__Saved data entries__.
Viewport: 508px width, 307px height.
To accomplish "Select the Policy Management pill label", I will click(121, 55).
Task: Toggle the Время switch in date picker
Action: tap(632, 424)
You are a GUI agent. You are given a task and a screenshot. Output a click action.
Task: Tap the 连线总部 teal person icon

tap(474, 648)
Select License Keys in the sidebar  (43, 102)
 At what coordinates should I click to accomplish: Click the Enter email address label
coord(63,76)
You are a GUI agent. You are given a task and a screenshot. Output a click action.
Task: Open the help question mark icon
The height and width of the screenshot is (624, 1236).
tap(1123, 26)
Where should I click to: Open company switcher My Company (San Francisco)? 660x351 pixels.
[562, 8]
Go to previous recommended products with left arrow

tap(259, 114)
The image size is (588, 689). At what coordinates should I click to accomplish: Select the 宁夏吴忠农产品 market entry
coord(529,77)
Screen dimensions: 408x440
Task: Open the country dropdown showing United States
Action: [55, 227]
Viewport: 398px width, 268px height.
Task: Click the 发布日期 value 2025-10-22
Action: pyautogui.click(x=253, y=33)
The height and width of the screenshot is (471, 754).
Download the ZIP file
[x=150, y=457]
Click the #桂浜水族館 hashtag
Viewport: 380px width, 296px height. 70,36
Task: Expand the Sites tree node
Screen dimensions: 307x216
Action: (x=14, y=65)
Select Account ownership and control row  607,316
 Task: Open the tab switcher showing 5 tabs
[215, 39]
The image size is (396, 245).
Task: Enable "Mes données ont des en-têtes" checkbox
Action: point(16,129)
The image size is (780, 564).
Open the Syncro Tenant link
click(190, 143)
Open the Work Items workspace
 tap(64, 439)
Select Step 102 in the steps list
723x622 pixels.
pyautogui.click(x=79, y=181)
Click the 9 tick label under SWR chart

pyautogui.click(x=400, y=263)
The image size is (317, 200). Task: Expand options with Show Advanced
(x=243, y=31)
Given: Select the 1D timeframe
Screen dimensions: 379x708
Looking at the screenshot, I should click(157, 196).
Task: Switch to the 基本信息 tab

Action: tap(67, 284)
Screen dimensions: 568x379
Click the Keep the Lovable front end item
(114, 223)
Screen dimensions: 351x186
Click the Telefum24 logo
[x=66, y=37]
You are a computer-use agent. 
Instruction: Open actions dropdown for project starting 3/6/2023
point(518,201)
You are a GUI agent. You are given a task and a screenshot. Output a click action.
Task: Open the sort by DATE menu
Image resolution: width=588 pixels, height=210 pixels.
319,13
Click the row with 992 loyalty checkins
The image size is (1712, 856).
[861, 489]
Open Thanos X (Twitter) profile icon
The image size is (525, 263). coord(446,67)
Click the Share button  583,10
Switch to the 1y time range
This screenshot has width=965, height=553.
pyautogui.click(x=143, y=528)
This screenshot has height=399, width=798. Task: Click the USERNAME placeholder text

__Your goal__. Write out the records above exactly as given.

__Written response__.
Viewport: 508px width, 307px height.
To accomplish "Select the Policy Management pill label", I will click(121, 55).
Task: Toggle the Время switch in date picker
Action: tap(632, 424)
You are a GUI agent. You are given a task and a screenshot. Output a click action.
Task: Tap the 连线总部 teal person icon

tap(474, 648)
Select License Keys in the sidebar  (43, 102)
 At what coordinates should I click to accomplish: Click the Enter email address label
coord(63,76)
You are a GUI agent. You are given a task and a screenshot. Output a click action.
Task: Open the help question mark icon
The height and width of the screenshot is (624, 1236).
tap(1123, 26)
Where should I click to: Open company switcher My Company (San Francisco)? 660x351 pixels.
[562, 8]
Go to previous recommended products with left arrow

tap(259, 114)
The image size is (588, 689). At what coordinates should I click to accomplish: Select the 宁夏吴忠农产品 market entry
coord(529,77)
Screen dimensions: 408x440
Task: Open the country dropdown showing United States
Action: [55, 227]
Viewport: 398px width, 268px height.
Task: Click the 发布日期 value 2025-10-22
Action: pyautogui.click(x=253, y=33)
The height and width of the screenshot is (471, 754).
Download the ZIP file
[x=150, y=457]
Click the #桂浜水族館 hashtag
Viewport: 380px width, 296px height. 70,36
Task: Expand the Sites tree node
Screen dimensions: 307x216
Action: (x=14, y=65)
Select Account ownership and control row  607,316
 Task: Open the tab switcher showing 5 tabs
[215, 39]
The image size is (396, 245).
Task: Enable "Mes données ont des en-têtes" checkbox
Action: point(16,129)
The image size is (780, 564).
Open the Syncro Tenant link
click(190, 143)
Open the Work Items workspace
 tap(64, 439)
Select Step 102 in the steps list
723x622 pixels.
pyautogui.click(x=79, y=181)
Click the 9 tick label under SWR chart

pyautogui.click(x=400, y=263)
The image size is (317, 200). Task: Expand options with Show Advanced
(x=243, y=31)
Given: Select the 1D timeframe
Screen dimensions: 379x708
Looking at the screenshot, I should click(157, 196).
Task: Switch to the 基本信息 tab

Action: tap(67, 284)
Screen dimensions: 568x379
Click the Keep the Lovable front end item
(114, 223)
Screen dimensions: 351x186
Click the Telefum24 logo
[x=66, y=37]
You are a computer-use agent. 
Instruction: Open actions dropdown for project starting 3/6/2023
point(518,201)
You are a GUI agent. You are given a task and a screenshot. Output a click action.
Task: Open the sort by DATE menu
Image resolution: width=588 pixels, height=210 pixels.
319,13
Click the row with 992 loyalty checkins
The image size is (1712, 856).
[861, 489]
Open Thanos X (Twitter) profile icon
The image size is (525, 263). coord(446,67)
Click the Share button  583,10
Switch to the 1y time range
This screenshot has width=965, height=553.
pyautogui.click(x=143, y=528)
This screenshot has height=399, width=798. Task: Click the USERNAME placeholder text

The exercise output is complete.